- Opening Delimiter -

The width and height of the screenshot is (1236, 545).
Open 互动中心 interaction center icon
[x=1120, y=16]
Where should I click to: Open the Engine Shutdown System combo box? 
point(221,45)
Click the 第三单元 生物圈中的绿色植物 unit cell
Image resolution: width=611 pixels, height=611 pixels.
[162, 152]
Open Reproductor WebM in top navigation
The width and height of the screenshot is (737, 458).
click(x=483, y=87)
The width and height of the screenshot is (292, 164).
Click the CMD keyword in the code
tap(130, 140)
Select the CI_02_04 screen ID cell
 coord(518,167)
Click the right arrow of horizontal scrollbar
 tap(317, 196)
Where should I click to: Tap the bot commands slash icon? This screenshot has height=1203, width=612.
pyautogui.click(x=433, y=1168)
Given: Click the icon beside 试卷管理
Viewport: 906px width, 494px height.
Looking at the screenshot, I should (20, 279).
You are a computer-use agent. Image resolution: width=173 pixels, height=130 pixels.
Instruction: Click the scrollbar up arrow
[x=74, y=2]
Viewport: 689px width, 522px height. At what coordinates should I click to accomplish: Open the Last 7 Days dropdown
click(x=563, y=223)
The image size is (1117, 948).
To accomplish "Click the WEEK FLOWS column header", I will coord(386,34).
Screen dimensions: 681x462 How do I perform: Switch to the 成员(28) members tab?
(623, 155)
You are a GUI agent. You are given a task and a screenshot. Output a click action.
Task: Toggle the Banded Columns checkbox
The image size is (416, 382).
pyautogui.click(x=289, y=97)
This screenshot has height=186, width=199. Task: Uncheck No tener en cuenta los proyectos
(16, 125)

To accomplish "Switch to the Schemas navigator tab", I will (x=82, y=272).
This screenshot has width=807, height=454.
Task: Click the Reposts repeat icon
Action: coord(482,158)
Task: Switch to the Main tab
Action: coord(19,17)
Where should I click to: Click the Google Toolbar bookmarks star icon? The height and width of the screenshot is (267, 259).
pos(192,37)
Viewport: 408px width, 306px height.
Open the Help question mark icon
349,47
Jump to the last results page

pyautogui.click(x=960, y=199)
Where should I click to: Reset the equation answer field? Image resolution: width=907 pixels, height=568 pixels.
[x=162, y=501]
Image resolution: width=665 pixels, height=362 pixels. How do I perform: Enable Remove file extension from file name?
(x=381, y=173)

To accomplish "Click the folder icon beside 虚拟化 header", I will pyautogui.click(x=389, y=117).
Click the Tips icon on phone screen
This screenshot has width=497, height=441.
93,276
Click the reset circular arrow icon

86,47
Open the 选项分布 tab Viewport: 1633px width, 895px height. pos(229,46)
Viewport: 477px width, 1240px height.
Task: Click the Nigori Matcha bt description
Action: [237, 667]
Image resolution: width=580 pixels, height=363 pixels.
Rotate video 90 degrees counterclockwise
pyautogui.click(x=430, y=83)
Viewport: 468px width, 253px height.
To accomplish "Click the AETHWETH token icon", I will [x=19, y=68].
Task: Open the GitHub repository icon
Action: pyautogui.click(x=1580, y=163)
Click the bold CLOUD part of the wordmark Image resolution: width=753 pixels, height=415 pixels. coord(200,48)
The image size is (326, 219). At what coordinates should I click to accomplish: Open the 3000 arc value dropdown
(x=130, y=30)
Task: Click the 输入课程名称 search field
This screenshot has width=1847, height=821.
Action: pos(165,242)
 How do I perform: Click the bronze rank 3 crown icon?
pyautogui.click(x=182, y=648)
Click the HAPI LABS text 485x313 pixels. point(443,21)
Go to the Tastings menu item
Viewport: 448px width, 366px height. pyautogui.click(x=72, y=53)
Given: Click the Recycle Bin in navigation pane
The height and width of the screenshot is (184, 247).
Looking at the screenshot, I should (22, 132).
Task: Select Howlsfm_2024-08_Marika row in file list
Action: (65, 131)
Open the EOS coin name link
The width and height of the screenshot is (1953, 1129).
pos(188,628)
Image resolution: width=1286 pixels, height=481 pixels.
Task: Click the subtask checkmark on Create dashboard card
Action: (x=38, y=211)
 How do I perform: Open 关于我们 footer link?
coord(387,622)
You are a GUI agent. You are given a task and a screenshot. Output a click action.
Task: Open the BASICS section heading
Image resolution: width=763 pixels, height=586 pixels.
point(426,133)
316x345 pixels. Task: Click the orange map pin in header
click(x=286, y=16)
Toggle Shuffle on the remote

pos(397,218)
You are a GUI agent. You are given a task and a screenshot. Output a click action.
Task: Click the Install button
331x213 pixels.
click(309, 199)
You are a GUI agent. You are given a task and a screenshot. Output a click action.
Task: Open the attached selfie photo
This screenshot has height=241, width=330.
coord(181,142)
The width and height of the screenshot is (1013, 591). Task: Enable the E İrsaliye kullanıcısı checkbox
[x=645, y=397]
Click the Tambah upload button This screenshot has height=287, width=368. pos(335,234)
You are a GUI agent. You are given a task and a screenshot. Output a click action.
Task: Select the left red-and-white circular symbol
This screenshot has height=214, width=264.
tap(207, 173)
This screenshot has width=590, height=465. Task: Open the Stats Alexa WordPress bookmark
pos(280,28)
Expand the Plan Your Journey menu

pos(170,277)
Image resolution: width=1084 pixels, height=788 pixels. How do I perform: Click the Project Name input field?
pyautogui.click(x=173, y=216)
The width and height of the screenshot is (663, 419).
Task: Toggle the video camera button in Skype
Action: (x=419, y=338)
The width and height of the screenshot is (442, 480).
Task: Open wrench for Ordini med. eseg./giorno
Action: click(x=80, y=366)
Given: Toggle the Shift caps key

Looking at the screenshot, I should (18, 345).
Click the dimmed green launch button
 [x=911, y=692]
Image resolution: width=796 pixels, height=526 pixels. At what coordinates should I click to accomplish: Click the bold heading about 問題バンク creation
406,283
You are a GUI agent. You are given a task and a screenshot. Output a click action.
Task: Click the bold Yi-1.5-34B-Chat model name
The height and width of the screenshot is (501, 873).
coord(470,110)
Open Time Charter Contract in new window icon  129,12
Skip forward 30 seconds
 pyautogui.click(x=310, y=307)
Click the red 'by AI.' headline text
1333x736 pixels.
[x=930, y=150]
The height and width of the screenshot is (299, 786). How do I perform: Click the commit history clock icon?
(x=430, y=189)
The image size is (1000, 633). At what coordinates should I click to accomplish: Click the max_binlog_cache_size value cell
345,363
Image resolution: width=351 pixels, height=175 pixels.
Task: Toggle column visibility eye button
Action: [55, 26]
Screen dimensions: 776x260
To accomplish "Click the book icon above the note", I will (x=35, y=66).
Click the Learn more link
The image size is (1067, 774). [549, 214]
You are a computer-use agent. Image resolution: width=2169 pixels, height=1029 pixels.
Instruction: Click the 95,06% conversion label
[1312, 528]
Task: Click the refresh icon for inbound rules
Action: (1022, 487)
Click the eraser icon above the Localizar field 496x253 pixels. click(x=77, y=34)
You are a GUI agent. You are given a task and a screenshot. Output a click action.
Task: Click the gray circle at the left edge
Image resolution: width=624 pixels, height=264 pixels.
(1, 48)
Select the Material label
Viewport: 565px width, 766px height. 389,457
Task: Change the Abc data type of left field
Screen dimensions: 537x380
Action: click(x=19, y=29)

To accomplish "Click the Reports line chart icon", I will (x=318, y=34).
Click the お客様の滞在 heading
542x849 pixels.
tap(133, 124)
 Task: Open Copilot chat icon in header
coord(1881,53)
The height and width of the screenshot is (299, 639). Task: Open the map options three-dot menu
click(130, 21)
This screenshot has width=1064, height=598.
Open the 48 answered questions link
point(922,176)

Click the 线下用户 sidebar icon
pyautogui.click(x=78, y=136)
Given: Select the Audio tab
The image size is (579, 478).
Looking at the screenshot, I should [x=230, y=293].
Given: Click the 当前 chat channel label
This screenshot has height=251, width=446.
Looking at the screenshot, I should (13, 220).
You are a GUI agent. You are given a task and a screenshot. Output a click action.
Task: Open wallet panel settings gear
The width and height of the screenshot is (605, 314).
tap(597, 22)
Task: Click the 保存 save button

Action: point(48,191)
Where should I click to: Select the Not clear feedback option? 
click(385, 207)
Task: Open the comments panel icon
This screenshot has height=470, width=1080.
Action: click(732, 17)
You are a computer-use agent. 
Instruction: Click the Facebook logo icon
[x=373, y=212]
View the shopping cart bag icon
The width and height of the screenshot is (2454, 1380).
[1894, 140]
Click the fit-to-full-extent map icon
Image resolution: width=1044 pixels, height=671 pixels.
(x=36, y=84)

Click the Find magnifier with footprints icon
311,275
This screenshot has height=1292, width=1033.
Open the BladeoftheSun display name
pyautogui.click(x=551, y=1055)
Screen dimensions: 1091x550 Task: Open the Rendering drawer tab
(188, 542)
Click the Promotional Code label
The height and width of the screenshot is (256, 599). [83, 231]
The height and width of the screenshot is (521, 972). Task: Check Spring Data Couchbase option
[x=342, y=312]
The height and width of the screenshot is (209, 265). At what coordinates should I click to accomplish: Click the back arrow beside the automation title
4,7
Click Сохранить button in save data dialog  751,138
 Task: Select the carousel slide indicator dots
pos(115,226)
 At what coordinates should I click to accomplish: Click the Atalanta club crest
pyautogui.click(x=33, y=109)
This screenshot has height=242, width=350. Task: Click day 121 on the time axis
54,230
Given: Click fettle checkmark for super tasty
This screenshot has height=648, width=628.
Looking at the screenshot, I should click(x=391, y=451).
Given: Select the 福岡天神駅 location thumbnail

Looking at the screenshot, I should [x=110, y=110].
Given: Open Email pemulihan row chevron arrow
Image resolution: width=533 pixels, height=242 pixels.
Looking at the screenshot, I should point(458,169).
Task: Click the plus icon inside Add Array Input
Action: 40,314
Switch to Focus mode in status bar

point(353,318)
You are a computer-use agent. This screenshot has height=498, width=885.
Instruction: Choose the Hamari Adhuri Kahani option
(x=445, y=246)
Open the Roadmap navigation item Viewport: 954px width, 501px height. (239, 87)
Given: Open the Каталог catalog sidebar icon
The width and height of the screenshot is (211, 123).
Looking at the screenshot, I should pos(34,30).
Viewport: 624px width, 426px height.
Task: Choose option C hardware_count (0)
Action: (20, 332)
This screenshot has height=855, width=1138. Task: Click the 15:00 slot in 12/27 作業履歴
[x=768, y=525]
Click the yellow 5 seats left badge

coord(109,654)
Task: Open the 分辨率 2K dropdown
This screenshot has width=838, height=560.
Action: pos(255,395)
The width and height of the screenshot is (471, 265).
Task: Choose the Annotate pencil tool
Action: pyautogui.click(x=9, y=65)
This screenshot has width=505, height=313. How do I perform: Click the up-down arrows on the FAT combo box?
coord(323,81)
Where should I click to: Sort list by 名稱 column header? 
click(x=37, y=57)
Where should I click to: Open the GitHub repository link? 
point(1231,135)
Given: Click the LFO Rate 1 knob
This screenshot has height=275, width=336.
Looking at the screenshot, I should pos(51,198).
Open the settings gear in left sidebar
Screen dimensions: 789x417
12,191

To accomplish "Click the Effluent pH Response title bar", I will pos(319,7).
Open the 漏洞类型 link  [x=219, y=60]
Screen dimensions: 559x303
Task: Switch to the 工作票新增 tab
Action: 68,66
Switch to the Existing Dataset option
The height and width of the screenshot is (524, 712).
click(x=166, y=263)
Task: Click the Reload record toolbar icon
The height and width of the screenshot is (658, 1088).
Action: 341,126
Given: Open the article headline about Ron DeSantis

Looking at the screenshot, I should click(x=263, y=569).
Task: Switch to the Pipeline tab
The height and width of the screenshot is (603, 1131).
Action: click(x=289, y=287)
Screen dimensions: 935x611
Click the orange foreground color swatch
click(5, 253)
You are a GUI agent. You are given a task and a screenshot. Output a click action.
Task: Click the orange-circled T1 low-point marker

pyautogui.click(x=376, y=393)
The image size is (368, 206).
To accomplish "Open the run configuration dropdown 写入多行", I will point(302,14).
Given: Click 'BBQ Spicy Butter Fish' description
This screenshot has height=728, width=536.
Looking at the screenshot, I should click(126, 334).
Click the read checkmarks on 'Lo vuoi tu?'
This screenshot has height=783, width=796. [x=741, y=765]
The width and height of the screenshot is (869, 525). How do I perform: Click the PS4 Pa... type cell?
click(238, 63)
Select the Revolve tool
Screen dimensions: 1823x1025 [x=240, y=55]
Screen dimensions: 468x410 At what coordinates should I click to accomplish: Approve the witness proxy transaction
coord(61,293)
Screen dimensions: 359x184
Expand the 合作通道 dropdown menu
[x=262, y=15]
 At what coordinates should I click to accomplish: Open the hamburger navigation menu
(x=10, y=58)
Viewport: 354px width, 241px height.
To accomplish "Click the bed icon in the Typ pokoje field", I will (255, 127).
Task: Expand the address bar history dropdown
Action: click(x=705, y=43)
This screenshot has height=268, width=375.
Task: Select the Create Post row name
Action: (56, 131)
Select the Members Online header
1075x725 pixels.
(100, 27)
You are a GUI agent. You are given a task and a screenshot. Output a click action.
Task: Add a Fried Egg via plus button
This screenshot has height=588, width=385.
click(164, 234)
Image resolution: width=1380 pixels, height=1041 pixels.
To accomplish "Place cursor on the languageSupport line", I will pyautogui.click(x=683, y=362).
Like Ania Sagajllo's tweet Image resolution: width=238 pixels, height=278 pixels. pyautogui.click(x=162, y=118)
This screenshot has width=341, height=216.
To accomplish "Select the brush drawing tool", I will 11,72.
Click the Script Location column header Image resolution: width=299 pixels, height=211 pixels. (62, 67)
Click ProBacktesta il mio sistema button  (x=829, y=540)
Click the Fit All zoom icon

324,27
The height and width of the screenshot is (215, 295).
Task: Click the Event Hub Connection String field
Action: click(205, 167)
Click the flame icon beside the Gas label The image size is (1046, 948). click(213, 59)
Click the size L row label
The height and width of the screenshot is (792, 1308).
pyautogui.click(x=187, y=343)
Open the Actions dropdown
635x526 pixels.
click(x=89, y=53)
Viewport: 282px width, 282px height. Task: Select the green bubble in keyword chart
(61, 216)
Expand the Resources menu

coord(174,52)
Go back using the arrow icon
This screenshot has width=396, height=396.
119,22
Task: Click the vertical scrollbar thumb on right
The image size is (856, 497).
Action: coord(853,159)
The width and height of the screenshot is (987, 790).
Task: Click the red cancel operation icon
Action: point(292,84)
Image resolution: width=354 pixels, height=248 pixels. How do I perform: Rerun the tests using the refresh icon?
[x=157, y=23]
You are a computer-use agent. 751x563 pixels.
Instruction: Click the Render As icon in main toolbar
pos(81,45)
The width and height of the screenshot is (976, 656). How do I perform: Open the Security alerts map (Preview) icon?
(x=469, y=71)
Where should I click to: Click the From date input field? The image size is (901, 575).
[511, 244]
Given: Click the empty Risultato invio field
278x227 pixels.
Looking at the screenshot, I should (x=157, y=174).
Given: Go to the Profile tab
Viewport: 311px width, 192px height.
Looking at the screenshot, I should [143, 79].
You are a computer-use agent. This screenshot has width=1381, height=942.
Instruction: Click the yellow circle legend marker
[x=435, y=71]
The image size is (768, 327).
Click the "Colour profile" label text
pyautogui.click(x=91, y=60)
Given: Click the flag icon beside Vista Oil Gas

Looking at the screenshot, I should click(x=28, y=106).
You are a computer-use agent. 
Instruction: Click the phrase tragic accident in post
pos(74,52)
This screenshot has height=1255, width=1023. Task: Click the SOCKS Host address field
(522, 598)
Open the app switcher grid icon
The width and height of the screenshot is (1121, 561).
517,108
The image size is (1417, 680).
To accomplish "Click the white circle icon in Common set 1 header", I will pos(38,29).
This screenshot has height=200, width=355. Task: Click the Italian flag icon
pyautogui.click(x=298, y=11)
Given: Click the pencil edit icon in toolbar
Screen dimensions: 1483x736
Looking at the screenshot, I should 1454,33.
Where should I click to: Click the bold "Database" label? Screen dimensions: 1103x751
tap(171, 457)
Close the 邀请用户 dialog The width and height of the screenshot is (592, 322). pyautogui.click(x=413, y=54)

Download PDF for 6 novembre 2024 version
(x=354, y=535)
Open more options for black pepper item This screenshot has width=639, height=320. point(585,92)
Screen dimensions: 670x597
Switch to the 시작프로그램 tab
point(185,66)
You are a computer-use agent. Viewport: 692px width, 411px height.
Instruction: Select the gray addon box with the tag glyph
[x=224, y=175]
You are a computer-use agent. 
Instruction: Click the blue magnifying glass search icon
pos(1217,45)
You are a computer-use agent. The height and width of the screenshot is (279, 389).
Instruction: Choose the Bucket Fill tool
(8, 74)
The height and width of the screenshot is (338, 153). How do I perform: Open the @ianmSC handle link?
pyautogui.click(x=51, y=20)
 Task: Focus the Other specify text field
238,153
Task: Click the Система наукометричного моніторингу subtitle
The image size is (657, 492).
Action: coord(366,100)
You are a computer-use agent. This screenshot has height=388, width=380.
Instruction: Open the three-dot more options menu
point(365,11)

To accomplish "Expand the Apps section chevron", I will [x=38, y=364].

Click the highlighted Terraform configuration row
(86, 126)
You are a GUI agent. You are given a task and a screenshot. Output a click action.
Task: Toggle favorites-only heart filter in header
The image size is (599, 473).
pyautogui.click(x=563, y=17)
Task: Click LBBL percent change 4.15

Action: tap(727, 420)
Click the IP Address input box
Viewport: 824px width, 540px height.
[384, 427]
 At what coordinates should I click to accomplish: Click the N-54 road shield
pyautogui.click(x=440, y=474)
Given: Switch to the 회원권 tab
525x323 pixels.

- Closing Delimiter -

Determine how many lines above hold the word "chevron", then give only that number.

2